With the departure of Matthew Bonzo, who taught philosophy at Cornerstone for 26 years and told RNS in May he had been pushed out after refusing to sign an oath of loyalty to the president, the faculty directory is also lacking a full-time philosophy professor.

Several humanities division majors, meanwhile, including creative writing, literature, publishing, linguistics, philosophy, music, and history and civic studies, are no longer listed on Cornerstone’s website.

Cece told RNS that the creative writing, literature, publishing and linguistics majors are being merged with the English major, and students will still have the option to concentrate in these areas. History and civics courses are being integrated into the social studies secondary education program, according to Cece, and the general music major has been discontinued, though Cornerstone will offer majors in music production and worship ministry as well as a music minor.
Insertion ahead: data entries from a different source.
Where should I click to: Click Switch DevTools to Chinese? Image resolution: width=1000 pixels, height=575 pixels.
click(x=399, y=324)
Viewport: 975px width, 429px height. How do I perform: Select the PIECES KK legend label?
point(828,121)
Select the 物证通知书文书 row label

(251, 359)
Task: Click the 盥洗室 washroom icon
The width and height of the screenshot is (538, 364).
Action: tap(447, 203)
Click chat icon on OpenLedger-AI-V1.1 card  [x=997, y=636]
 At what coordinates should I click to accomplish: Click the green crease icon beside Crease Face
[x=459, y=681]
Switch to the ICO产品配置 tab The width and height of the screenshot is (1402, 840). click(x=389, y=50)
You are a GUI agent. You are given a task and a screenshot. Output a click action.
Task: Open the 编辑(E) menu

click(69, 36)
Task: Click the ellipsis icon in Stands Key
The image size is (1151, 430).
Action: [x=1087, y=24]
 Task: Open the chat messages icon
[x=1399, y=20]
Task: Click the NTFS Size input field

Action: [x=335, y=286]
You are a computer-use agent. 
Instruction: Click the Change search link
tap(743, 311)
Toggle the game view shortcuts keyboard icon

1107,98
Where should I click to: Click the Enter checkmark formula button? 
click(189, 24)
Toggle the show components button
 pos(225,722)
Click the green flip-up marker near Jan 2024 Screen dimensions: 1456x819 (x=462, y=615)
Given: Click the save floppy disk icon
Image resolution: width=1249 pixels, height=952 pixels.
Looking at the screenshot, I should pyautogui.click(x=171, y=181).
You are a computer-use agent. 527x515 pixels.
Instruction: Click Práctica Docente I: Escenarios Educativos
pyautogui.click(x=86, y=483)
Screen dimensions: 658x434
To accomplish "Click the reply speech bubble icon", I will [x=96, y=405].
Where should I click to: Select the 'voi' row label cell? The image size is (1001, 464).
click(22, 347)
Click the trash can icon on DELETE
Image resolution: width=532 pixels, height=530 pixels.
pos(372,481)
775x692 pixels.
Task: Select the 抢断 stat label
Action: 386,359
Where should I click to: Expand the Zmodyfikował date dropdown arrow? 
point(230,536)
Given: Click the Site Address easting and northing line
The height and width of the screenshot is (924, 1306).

But the students in affected majors remain concerned about who will teach the remainder of their requirements. Several students told RNS they were disappointed by the swiftness of the changes, which barred the community from celebrating the departing professors, who have been teaching at the university for seven to 30 years.

“I get that Cornerstone has to make decisions based on what they can accommodate and what they can do, but I just feel so sad that they had to do it so quickly. They had the whole next semester lined up,” one science student and incoming senior told RNS. “All these specialized classes these professors have handmade from scratch, are they going to just hand it to adjunct and say, teach this?”

All students in the impacted majors will be able to complete the degrees they enrolled in, said Cece, who added that Cornerstone’s enrollment is growing and is now at 1,800 students.

Moreno-Riaño, meanwhile, told WoodTV in June, “The humanities are still very central to who we are, deeply integrated into our general-ed core program.”